Selected extract:
Your Chance to Have a Conversation with the Plant World

by Yash Saboo April 4 2018, 3:15 pm Estimated Reading Time: 2 mins, 51 secs

Ever talked to plants? If not, now's your chance. A new exhibition called "Big Botany: Conversations with the Plant World" opened last week at the Spencer Museum of Art in the University of Kansas. The exhibition examines the integral relationships between humans and plants through works by more than 50 historical and contemporary artists from the museum’s collection, loans and site-specific installations by four artists-in-residence.

Kicking off the exhibition was the Big Botany research symposium, beginning with the keynote lecture, “What a Plant Knows,” by Daniel Chamovitz of Tel Aviv University. Art historian Giovanni Aloi of the School of the Art Institute of Chicago and philosopher Timothy Morton of Rice University will give lectures on April 11 and May 2, respectively. All lectures will be live-streamed through the museum’s YouTube channel.

Source : Collezione Gaddi

Blending art and science, “Big Botany” includes prints and photographs, specimens from KU’s R. L. McGregor Herbarium, rare books from the KU Spencer Research Library, scientific illustrations and live plants. The exhibition is organized by Stephen Goddard, Spencer Museum of Art associate director and senior curator. Goddard said, "the interdisciplinary nature of the exhibition aims to capture the critical role that plants play for all life on Earth."

“No one discipline can adequately address, discuss or answer the environmental and ecological challenges facing us,” he adds. “The questions are getting so big that it takes many disciplines to address them. That’s the richness I’ve tried to bring to the exhibition.”

Themes explored throughout “Big Botany” include the scientific study of plant forms, the challenges of sustaining plant diversity, humankind’s affinity for the beauty of plants and the imagined future of plants, from biomechanical plant hybrids to a post-human world where plants retake the Earth.

Four artists-in-residence completed site-specific works of art commissioned for the exhibition. American artist Sandy Winters’s immersive mixed-media murals depict the clash of nature and culture. English artist-collaborators Ackroyd & Harvey use photosynthesis to bring portraits to life with installations made from sprouted grass. Outside the museum’s front entrance, a greenhouse contains Austrian artist Mathias Kessler’s installation that monitors and communicates the stress levels of plants through sound.

Major funding for this exhibition was provided by two grants from the National Endowment for the Arts and one from the Institute of Museum and Library Services for $177,000, which is the largest federal grant the museum has ever received. Overall, “Big Botany” has received more external funding than any other exhibition in the Spencer Museum’s history.

“The relevance and urgency of the topics addressed in this exhibition are evident by the number of significant grants, gifts and awards that have made this remarkable project possible,” Spencer Museum Director Saralyn Reece Hardy said. “We are indebted to these organizations for their consideration of a large-scale and complex project that continues to delve into new domains.”

The interactions with the plants will be endless — and endlessly important to our planet. Biologists have long contemplated how to address how humans hurt plants, and such factors as deforestation and climate change threaten the greenery that sustains human life. Meanwhile, plants feed us, intrigue us and decorate the world around us. The exhibition will teach the true meaning of sustaining plants for the future.

Problem 1:
For each statement, say whether the article on the Big Botany exhibition agrees with it, answering yes or no and quoting the words from the article that decide it. (a) Daniel Chamovitz of Tel Aviv University gave the keynote lecture. (b) Mathias Kessler's installation is in a greenhouse inside the museum. (c) Museum director Saralyn Reece Hardy organized the exhibition.
Problem 2:
Reproduce the article on the Big Botany exhibition word for word, from "Major funding for" up to and including "Spencer Museum’s history.".

Data shown:
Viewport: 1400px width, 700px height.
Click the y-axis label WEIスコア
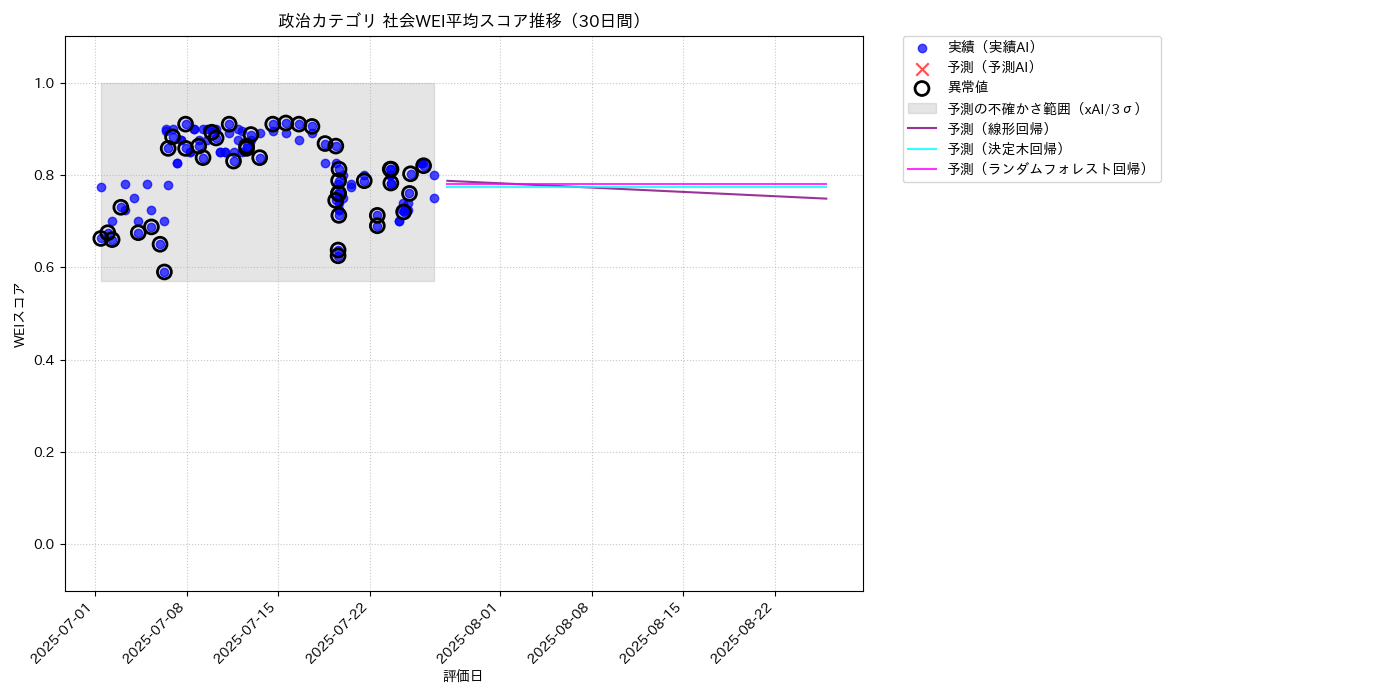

Solution 1:
(a) Yes: "the keynote lecture, “What a Plant Knows,” by Daniel Chamovitz of Tel Aviv University"
(b) No: "Outside the museum’s front entrance, a greenhouse contains Austrian artist Mathias Kessler’s installation"
(c) No: "The exhibition is organized by Stephen Goddard, Spencer Museum of Art associate director and senior curator."

Solution 2:
Major funding for this exhibition was provided by two grants from the National Endowment for the Arts and one from the Institute of Museum and Library Services for $177,000, which is the largest federal grant the museum has ever received. Overall, “Big Botany” has received more external funding than any other exhibition in the Spencer Museum’s history.